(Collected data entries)
<<<<

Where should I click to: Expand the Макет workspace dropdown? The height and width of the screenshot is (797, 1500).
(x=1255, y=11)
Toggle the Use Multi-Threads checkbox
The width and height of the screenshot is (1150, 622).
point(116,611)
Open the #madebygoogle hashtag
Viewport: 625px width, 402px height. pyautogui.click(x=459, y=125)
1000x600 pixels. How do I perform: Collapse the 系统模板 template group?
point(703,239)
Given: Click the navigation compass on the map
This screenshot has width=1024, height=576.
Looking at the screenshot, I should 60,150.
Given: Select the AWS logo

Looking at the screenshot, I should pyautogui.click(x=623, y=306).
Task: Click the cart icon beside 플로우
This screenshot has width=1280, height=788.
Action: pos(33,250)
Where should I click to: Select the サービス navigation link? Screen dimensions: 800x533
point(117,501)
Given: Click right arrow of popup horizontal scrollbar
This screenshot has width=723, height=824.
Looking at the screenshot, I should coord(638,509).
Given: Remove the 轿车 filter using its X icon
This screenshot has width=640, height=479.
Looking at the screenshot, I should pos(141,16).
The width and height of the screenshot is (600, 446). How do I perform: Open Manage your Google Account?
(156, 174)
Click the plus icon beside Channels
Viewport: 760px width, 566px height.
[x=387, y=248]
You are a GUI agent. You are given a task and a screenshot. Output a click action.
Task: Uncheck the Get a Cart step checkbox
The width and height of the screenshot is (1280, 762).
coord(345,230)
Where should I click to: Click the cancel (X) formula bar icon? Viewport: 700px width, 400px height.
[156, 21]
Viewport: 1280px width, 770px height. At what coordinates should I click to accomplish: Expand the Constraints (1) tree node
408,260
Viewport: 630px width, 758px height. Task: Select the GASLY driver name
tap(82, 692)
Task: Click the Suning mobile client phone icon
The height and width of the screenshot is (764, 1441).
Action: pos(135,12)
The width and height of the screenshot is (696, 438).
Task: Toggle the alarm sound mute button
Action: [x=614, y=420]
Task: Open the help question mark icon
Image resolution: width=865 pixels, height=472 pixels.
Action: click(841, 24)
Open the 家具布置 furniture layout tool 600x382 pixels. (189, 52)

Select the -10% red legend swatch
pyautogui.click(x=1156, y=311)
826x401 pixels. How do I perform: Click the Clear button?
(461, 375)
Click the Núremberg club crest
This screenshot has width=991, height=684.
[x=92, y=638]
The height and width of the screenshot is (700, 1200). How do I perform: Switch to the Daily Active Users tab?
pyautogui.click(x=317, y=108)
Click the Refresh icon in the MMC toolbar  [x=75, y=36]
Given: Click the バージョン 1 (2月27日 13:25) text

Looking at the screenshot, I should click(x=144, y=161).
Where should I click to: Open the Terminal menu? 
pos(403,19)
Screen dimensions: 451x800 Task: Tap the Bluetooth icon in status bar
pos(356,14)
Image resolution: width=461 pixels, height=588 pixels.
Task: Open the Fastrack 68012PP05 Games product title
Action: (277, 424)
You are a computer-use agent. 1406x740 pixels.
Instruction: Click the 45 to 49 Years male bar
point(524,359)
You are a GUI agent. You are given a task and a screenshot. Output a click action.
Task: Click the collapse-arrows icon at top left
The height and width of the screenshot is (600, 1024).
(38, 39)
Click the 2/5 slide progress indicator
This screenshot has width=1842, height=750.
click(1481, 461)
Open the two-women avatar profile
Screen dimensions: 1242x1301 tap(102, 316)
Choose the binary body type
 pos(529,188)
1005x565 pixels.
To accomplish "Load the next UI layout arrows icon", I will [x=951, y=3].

>>>>

▶ _Work request_
Copy the data word for word.

▶ _Answer section_
Where should I click to: Expand the Макет workspace dropdown? The height and width of the screenshot is (797, 1500).
(x=1255, y=11)
Toggle the Use Multi-Threads checkbox
The width and height of the screenshot is (1150, 622).
point(116,611)
Open the #madebygoogle hashtag
Viewport: 625px width, 402px height. pyautogui.click(x=459, y=125)
1000x600 pixels. How do I perform: Collapse the 系统模板 template group?
point(703,239)
Given: Click the navigation compass on the map
This screenshot has width=1024, height=576.
Looking at the screenshot, I should 60,150.
Given: Select the AWS logo

Looking at the screenshot, I should pyautogui.click(x=623, y=306).
Task: Click the cart icon beside 플로우
This screenshot has width=1280, height=788.
Action: pos(33,250)
Where should I click to: Select the サービス navigation link? Screen dimensions: 800x533
point(117,501)
Given: Click right arrow of popup horizontal scrollbar
This screenshot has width=723, height=824.
Looking at the screenshot, I should coord(638,509).
Given: Remove the 轿车 filter using its X icon
This screenshot has width=640, height=479.
Looking at the screenshot, I should pos(141,16).
The width and height of the screenshot is (600, 446). How do I perform: Open Manage your Google Account?
(156, 174)
Click the plus icon beside Channels
Viewport: 760px width, 566px height.
[x=387, y=248]
You are a GUI agent. You are given a task and a screenshot. Output a click action.
Task: Uncheck the Get a Cart step checkbox
The width and height of the screenshot is (1280, 762).
coord(345,230)
Where should I click to: Click the cancel (X) formula bar icon? Viewport: 700px width, 400px height.
[156, 21]
Viewport: 1280px width, 770px height. At what coordinates should I click to accomplish: Expand the Constraints (1) tree node
408,260
Viewport: 630px width, 758px height. Task: Select the GASLY driver name
tap(82, 692)
Task: Click the Suning mobile client phone icon
The height and width of the screenshot is (764, 1441).
Action: pos(135,12)
The width and height of the screenshot is (696, 438).
Task: Toggle the alarm sound mute button
Action: [x=614, y=420]
Task: Open the help question mark icon
Image resolution: width=865 pixels, height=472 pixels.
Action: click(841, 24)
Open the 家具布置 furniture layout tool 600x382 pixels. (189, 52)

Select the -10% red legend swatch
pyautogui.click(x=1156, y=311)
826x401 pixels. How do I perform: Click the Clear button?
(461, 375)
Click the Núremberg club crest
This screenshot has width=991, height=684.
[x=92, y=638]
The height and width of the screenshot is (700, 1200). How do I perform: Switch to the Daily Active Users tab?
pyautogui.click(x=317, y=108)
Click the Refresh icon in the MMC toolbar  [x=75, y=36]
Given: Click the バージョン 1 (2月27日 13:25) text

Looking at the screenshot, I should click(x=144, y=161).
Where should I click to: Open the Terminal menu? 
pos(403,19)
Screen dimensions: 451x800 Task: Tap the Bluetooth icon in status bar
pos(356,14)
Image resolution: width=461 pixels, height=588 pixels.
Task: Open the Fastrack 68012PP05 Games product title
Action: (277, 424)
You are a computer-use agent. 1406x740 pixels.
Instruction: Click the 45 to 49 Years male bar
point(524,359)
You are a GUI agent. You are given a task and a screenshot. Output a click action.
Task: Click the collapse-arrows icon at top left
The height and width of the screenshot is (600, 1024).
(38, 39)
Click the 2/5 slide progress indicator
This screenshot has width=1842, height=750.
click(1481, 461)
Open the two-women avatar profile
Screen dimensions: 1242x1301 tap(102, 316)
Choose the binary body type
 pos(529,188)
1005x565 pixels.
To accomplish "Load the next UI layout arrows icon", I will [x=951, y=3].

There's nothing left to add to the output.